Resistance to carbapenems in Pseudomonas aeruginosa is a major issue since that species is intrinsically resistant to many antibiotics and therefore, as soon as some acquired resistance traits occur, carbapenems become rapidly the ultimate therapeutic options.1 Carbapenem resistance in P. aeruginosa may occur through the loss of an outer-membrane protein named OprD that results from mutations or truncations in the corresponding gene.2 In Europe, that mechanism accounts for 15–20% of the imipenem-resistant P. aeruginosa isolates. It is not transmissible since it is chromosomally-encoded and interferes with imipenem susceptibility only, meropenem and doripenem as well as broad-spectrum cephalosporins remaining effective against OprD-deficient strains (if no additional acquired mechanism). However, the acquisition of carbapenemase genes is another mechanism of carbapenem resistance in P. aeruginosa that is increasingly identified wordwide.3 That resistance trait is more worrisome since it corresponds to genes acquired through horizontal gene transfers that may disseminate, and impacts all carbapenem molecules that are all hydrolyzed by those enzymes. In P. aeruginosa, carbapenemases are mainly metallo-β-lactamases (MBLs) that hydrolyze all carbapenems very efficiently.4 They are not inhibited by β-lactamase inhibitors such as clavulanic acid and tazobactam and also confer resistance to other β-lactams such as broad-spectrum cephalosporins.

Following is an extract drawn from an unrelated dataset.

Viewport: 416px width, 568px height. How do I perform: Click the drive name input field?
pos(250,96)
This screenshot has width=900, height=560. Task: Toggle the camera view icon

Therefore, an accurate and rapid detection of carbapenemase production in P. aeruginosa is extremely important. Such rapid detection may contribute to facilitate the antibiotic stewardship and treatment of infected patients and to prevent the further spread of those carbapenem-resistant isolates.
Therefore, in order to optimize infection control and antimicrobial therapy, advances in detection methods are crucial. Use of molecular biology and in particular PCR-based techniques is being the key-approach for rapid and accurate identification of those resistance traits. The main advantages of molecular techniques are sensitivity, specificity, and the relative rapidity of these methods. Without molecular techniques in routine laboratories, identification of resistance mechanisms is often fastidious and time-consuming.
However, there are some drawbacks with those molecular techniques, the main ones are: (i) they are expensive, (ii) they do require some significant expertise, (iii) they do not fully replace the antibiogram since they only target some specific molecular determinants but do not evaluate the real susceptibility of the isolate to a large variety of drugs, (iv) the correlation between gene identification and resistance is not always observed (gene expression and modulation), and (v) by definition they do not identify the novel and emerging resistance genes.
That is the reason why biochemical and phenotypical methods have still to be considered as interesting tools. In the study performed by Lucena et al. in this issue,5 phenotypic tests for detection of MBL production have been compared with an impressive collection of metallo-β-lactamase producers, mostly of the SPM type. The double-disk synergy test (DDST), the Combined-Disk (CD) assay, and the MBL E-test have been compared. They all show some advantages and disadvantages, but one main shortcoming is the lack of clear cut-off to accurately interpret the obtained results. Depending on the strain background (additional resistance mechanisms or not), and on the user's technical skills, variable results and interpretations may be observed.
We believe that those diagnostic techniques, in order to be used, must not only be affordable and rapid, but overall must be easy to perform and interpret. Routine laboratories cannot rely on complicated screening strategies that, in addition, may provide difficult-to-interpret results. Efforts must be placed in developing those tests that may be used in any clinical laboratory, and not only in those with advanced technologies or highly qualified personal.
One recently developed technique aiming to rapidly identify carbapenemase producers, either in Pseudomonas spp. and in Enterobacteriaceae, is the Carba NP test that corresponds to an efficient and reliable diagnostic tool for identification of those enzymes.6 The main advantages of this test are that it is extremely rapid and costless, by contrast to most of the other known techniques. It actually represents a breakthrough for detection of carbapenemase producers with results obtained in less than two hours, either directly from colonies but also from clinical samples such as blood cultures and urines.7,8 Another major advantage of this test is that it can be implemented in any clinical laboratories due to its simplicity. It is therefore well adapted to the current needs, i.e. improving the hygiene control and the antimicrobial therapy. In a country such as Brazil where the study from Lucena et al. has been performed,5 it might really provide an added-value since not only its low price and low-expertise requirement will surely fit to the expectations, but also the current and very worrisome epidemiology (with huge dissemination of SPM-1-producing P. aeruginosa strains all over the country9,10) will make it an essential tool.
Public health authorities around the world prompt to establish guidelines recommending strict and accurate monitoring of antimicrobial resistance should facilitate the development and dissemination of those kinds of methods that correspond to the needs in the “real” daily life.